Robert Louis Stevenson

A picture of the author Robert Louis Stevenson

One of the twenty six most widely translated authors in the world, Robert Louis Stevenson was a Scottish novelist, poet, essayist, but most widely celebrated as an adventure writer. Best known for his novels Treasure Island (1883) and Strange Case of Dr. Jekyll and Mr. Hyde (1886), Stevenson wrote a number of lesser known short stories, inspired by his worldly travels.

Stevenson relocated extensively to climates he hoped would improve his poor health, traveling from Scotland to France, then upstate New York. In 1888, he chartered a yacht in San Francisco and sailed the South Pacific with his family for three years. His health improved considerably during his extensive adventures in the Hawaiian Islands, Tahiti, the Samoan Islands and New Zealand. He sailed on a voyage with a tyrant chief, openly chastised a Hawaiian minister named Dr. Hyde for berating a clergyman who ran a leprosy colony. In short, Stevenson's adventures in the South Pacific offered inspiring characters and settings for his later, best regarded work.

Though Stevenson was popular, he was condemned during the rise of modern literature and World War One by writers like Virginia Woolf. Considered a second class writer, on par with children's literature and horror genres writers, he was excluded from literature taught in schools. Later, he regained respect and literary acclaim by the likes of Joseph Conrad, whom Stevenson influenced with his South Seas fiction.

A little known fact about Stevenson was his accomplishment as a musical composer. He wrote over 123 original musical compositions for the instruments he played: flageolet, flute, clarinet, violin, guitar, mandolin, and piano. His musical scores included his poetry arranged as melodies, and in 1968 his composition for chamber orchestra was arranged by Robert Hughes and toured throughout the Pacific Northwest.
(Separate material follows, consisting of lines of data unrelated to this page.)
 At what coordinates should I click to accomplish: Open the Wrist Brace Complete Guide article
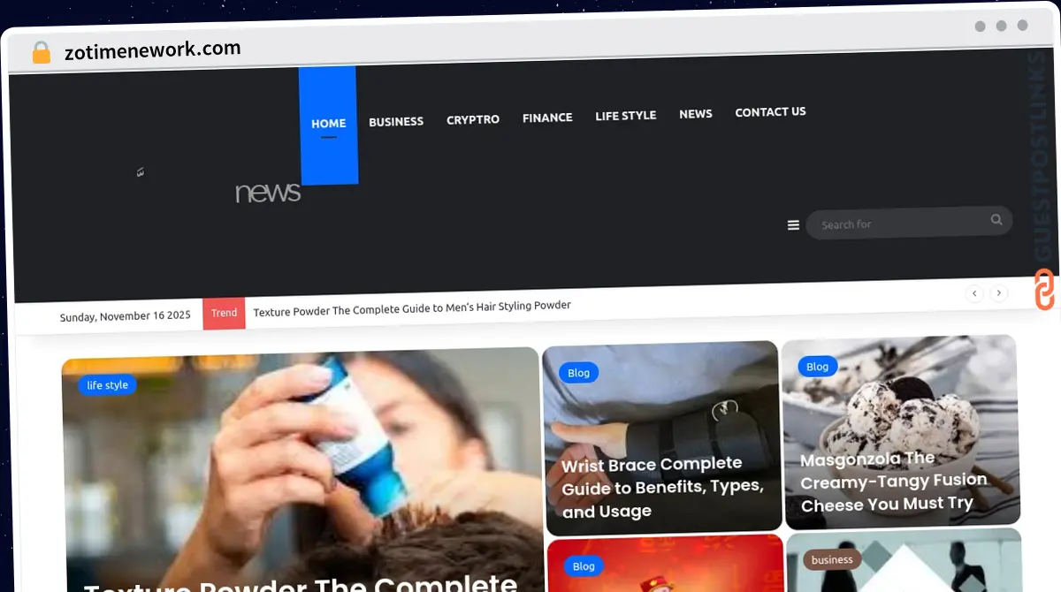pyautogui.click(x=662, y=487)
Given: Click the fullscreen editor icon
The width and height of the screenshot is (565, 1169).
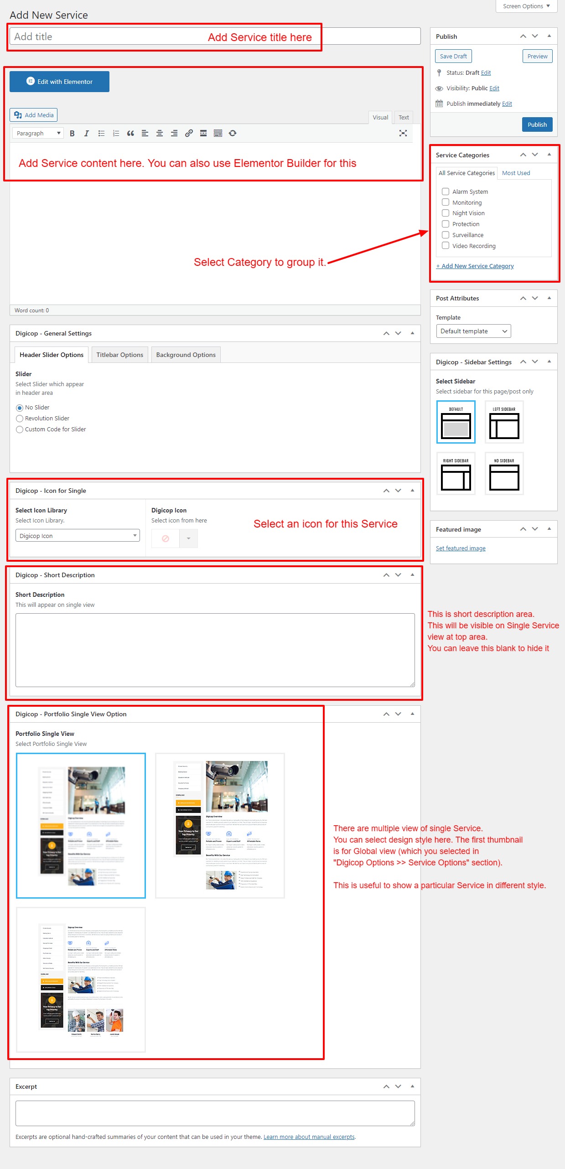Looking at the screenshot, I should (403, 133).
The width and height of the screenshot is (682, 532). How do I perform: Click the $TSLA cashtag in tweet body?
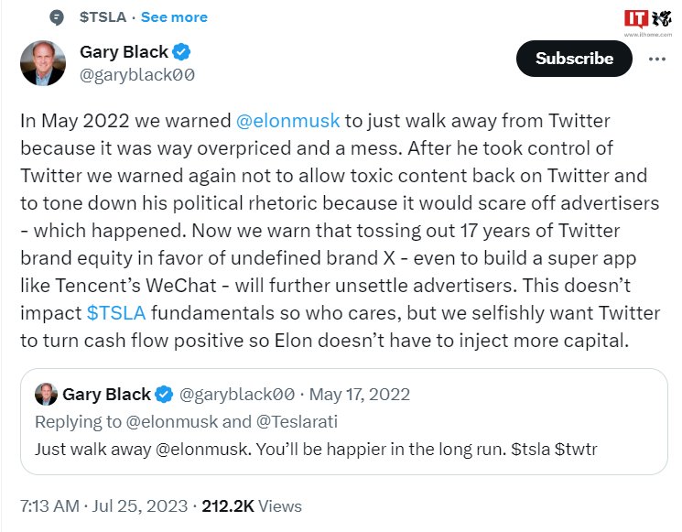[116, 313]
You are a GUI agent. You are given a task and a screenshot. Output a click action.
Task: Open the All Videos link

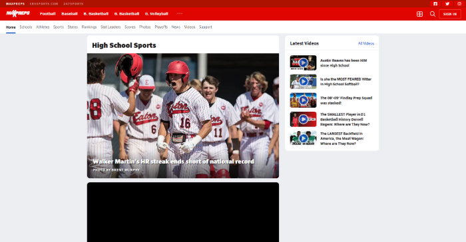[366, 43]
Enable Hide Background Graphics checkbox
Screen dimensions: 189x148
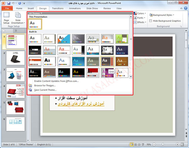pyautogui.click(x=151, y=21)
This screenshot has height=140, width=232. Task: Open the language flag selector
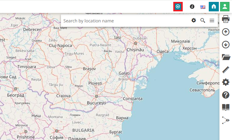[x=203, y=7]
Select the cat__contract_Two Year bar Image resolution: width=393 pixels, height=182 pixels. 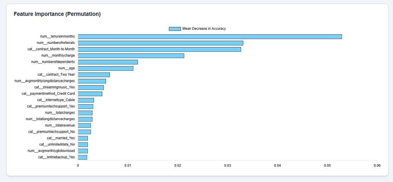coord(94,75)
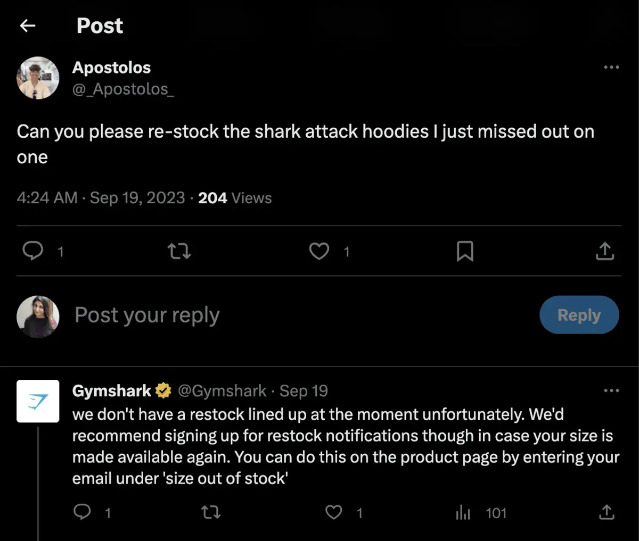Bookmark the main post
This screenshot has height=541, width=639.
click(465, 251)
A Lodging for the Night (1877), was Stevenson's first published fiction, when he was 27. Treasure Island (1883), his first major success, was a tale of piracy and buried treasure, set on the seas Stevenson knew and loved. Kidnapped (1886), an historical novel set in 18th century Scotland, depicted the "Appin Murder." Also in 1886, Stevenson published Strange Case of Dr. Jekyll and Mr. Hyde, a dual personality novella that spawned movies and similar themed work exploring the subconscious mind.